§ **Exercise brief**
Pull out every line in the entries below that contains the word "Switch".
--------
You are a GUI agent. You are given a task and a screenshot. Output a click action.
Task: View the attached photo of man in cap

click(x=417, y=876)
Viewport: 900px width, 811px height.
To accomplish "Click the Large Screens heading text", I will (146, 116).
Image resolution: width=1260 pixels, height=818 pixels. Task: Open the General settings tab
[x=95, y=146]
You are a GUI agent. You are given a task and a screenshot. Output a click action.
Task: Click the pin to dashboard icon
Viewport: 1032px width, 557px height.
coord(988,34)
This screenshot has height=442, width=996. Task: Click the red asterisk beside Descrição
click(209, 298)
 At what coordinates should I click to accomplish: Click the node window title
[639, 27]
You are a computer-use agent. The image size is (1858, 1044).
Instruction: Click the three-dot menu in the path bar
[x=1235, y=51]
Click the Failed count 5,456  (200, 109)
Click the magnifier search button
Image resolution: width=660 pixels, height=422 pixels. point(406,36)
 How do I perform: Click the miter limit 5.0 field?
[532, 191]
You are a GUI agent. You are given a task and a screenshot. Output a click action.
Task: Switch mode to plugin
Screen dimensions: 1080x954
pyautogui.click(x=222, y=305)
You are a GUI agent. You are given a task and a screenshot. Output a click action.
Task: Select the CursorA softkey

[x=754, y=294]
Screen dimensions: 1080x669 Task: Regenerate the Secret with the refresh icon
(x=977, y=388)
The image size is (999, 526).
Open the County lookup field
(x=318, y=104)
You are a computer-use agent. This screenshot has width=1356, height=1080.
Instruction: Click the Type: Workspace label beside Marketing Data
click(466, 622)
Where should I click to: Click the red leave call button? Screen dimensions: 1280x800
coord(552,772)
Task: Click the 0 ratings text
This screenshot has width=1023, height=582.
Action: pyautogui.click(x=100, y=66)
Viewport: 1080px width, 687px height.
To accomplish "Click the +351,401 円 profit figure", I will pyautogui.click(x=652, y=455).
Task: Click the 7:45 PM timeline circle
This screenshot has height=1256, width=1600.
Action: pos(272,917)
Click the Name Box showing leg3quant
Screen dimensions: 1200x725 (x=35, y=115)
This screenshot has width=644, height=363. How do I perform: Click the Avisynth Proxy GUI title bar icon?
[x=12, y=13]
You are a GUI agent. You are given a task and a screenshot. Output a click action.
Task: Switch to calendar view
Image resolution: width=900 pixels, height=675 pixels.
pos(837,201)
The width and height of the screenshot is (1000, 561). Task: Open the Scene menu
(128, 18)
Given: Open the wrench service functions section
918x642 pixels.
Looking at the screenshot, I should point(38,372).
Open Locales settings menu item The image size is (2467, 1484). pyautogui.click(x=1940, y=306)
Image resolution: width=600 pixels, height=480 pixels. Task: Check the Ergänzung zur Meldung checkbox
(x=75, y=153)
--------
§ **Worked solution**
Task: Switch mode to plugin
Task: Switch to calendar view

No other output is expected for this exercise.